By Rob Christopher in Arts & Entertainment on Apr 21, 2010 2:40PM

2010_4_21moviefutures.jpg
from "Floored," a film by James Allen Smith
An inevitable confirmation of the obvious: Hollywood movies only exist in order to make money. On Friday, the Commodities Futures Trading Commission approved a proposal to establish Trend Exchange, a futures market for entertainment that would be run out of Chicago. Pending approval by the CFTC, the first products to be offered would be options and futures contracts on opening weekend domestic box office sales by MPAA feature films.
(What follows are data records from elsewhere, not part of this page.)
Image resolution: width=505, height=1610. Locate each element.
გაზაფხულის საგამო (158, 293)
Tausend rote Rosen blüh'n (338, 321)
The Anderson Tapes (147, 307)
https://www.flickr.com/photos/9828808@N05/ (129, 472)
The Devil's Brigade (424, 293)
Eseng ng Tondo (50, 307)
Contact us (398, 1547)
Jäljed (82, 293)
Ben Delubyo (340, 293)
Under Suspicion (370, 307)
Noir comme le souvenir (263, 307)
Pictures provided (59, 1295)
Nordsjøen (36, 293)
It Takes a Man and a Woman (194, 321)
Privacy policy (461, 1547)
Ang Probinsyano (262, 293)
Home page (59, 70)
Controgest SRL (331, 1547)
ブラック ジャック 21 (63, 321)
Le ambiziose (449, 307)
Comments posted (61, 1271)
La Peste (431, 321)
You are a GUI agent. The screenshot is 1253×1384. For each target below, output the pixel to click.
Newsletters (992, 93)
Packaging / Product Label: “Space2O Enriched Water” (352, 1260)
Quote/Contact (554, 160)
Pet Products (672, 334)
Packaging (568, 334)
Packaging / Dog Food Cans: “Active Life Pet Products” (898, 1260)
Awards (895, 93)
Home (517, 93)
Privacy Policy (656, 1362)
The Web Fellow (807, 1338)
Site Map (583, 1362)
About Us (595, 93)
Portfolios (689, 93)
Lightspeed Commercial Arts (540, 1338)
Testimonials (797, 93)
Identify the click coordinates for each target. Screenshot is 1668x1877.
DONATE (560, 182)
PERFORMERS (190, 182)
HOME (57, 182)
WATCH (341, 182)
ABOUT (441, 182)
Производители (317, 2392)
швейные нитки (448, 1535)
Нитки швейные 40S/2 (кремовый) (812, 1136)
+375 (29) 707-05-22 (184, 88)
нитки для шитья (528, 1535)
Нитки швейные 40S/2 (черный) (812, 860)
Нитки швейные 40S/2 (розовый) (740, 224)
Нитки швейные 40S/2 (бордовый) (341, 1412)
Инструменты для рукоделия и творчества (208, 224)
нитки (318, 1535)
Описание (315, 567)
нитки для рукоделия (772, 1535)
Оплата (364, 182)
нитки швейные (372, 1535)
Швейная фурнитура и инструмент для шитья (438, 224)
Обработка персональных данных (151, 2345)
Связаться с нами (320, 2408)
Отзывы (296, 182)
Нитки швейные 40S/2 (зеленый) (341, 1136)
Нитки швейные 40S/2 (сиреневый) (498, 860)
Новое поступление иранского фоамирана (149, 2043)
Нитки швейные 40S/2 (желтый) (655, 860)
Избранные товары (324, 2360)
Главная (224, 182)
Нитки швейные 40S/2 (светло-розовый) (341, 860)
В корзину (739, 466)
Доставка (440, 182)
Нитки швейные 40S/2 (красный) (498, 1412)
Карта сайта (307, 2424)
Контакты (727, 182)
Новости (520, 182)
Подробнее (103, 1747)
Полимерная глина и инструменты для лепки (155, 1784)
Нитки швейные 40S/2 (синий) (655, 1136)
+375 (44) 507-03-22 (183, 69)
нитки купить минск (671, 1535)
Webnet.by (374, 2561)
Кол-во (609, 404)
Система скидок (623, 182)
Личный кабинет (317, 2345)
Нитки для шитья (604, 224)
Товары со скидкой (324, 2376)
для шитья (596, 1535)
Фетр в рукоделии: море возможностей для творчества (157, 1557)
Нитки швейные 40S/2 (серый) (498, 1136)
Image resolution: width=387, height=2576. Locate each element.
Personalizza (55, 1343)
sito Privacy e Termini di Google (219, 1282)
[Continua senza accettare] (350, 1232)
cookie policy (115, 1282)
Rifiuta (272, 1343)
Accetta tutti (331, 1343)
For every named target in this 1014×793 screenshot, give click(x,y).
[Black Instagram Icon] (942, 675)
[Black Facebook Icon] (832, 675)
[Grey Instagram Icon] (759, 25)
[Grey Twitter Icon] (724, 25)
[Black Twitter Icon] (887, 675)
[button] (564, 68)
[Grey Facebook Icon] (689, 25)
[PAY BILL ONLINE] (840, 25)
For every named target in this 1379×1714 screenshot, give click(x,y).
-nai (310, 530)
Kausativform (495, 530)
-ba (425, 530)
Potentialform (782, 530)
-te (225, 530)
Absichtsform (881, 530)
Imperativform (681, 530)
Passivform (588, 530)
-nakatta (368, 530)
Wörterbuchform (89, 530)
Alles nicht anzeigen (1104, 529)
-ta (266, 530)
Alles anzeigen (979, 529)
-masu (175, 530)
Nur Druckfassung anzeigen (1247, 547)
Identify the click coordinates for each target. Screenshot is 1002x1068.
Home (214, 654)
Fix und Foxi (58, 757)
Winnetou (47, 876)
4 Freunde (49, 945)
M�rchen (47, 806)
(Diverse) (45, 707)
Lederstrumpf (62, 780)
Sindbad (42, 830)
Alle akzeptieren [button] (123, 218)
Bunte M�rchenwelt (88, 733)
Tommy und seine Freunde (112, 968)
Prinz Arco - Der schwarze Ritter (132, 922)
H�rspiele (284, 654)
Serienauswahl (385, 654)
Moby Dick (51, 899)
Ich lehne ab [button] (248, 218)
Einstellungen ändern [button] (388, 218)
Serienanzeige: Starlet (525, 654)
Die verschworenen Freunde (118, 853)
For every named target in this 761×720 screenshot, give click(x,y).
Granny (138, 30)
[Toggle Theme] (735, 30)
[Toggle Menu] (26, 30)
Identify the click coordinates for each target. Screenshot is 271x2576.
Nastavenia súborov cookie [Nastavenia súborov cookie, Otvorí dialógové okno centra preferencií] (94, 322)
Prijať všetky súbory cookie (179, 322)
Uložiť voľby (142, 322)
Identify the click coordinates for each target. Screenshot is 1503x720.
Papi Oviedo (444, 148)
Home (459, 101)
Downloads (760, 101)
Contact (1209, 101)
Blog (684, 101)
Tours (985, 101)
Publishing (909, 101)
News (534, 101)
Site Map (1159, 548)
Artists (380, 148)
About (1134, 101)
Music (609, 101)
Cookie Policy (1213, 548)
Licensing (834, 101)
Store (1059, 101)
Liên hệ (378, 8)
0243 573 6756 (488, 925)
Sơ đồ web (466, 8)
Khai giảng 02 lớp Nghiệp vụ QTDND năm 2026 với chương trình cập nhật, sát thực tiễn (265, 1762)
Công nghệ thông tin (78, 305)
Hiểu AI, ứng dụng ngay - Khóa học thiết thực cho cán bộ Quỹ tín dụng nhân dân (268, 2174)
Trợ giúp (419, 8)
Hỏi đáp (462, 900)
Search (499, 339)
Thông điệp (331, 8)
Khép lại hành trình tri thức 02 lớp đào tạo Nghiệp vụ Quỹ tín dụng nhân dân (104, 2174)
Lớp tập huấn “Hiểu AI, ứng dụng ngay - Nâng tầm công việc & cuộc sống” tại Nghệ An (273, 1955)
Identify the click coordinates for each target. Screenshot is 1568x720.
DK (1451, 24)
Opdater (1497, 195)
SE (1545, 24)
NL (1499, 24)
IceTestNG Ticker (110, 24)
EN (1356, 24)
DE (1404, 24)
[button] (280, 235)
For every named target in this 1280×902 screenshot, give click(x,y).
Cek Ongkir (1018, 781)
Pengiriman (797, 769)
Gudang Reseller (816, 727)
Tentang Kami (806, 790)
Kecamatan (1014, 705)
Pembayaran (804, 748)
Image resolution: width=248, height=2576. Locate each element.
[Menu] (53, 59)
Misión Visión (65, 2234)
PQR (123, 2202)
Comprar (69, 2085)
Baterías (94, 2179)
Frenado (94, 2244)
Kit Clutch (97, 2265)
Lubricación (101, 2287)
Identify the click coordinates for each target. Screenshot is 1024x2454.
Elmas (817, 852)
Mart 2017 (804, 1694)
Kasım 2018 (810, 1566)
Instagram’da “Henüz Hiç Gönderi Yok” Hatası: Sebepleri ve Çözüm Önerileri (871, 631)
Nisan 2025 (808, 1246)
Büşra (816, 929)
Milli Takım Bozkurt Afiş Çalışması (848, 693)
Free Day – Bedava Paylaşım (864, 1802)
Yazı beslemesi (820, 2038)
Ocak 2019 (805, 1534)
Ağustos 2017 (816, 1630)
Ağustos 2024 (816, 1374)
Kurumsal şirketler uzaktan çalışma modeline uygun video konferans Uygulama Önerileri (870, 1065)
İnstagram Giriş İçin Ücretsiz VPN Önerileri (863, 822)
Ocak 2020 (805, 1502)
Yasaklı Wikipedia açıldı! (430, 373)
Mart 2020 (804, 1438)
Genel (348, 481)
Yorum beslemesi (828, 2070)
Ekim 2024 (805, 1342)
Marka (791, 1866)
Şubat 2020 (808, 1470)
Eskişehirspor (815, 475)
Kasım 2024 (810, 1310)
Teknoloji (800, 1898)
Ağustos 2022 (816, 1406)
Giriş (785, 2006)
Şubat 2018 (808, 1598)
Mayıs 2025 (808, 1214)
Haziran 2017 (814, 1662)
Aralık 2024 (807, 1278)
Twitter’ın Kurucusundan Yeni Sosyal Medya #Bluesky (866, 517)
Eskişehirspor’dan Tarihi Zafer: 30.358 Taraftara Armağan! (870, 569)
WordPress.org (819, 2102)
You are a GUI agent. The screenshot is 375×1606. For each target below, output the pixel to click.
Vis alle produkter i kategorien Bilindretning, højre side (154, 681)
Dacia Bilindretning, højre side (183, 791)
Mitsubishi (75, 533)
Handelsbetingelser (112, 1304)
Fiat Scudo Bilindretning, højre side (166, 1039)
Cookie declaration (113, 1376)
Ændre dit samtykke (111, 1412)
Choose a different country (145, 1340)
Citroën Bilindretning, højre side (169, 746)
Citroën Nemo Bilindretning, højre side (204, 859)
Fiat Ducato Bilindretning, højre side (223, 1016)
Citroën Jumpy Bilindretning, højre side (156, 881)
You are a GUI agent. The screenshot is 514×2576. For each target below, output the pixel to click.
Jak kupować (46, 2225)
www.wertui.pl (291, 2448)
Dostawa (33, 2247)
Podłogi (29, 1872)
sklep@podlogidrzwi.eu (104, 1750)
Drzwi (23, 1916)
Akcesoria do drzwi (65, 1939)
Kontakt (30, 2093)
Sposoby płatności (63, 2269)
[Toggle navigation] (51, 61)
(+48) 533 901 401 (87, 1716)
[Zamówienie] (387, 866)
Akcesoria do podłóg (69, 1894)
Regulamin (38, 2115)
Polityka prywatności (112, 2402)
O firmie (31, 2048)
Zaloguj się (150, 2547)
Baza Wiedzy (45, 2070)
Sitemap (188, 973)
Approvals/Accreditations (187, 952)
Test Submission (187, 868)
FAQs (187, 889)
As the company states on their website, "The creation of a regulated marketplace for these options and futures products will improve risk transfer opportunities and provide price discovery information in the public interest." Translation: it's time for us all to place our bets on which movies will make a pile of dough opening weekend, since that's all that seems to matter anymore.

As you might imagine, the MPAA is not exactly thrilled at the idea. Their lobbying group has been working behind the scenes to stop any movies futures markets dead in their tracks. A bill introduced by Senator Blanche Lincoln (D-Ark.) would ban such trading.

But filmmaker James Allen Smith, whose documentary Floored about the Chicago Board of Trade will get an encore presentation at the Siskel next month, seems open to the idea. Smith says, "I think that it's really tough to make a film. I think it's tougher to make it with piracy and an influx of home theatres and less and less people willing to go to the theatre." The thinking is that film investors and theatre operators could hedge their bets when it comes to upcoming releases. Uh, right. To us the whole idea sounds like just a novel way for some hustlers on the margins to profit from the creative work of filmmakers, yet another sign that increasingly "art" is simply another commodity.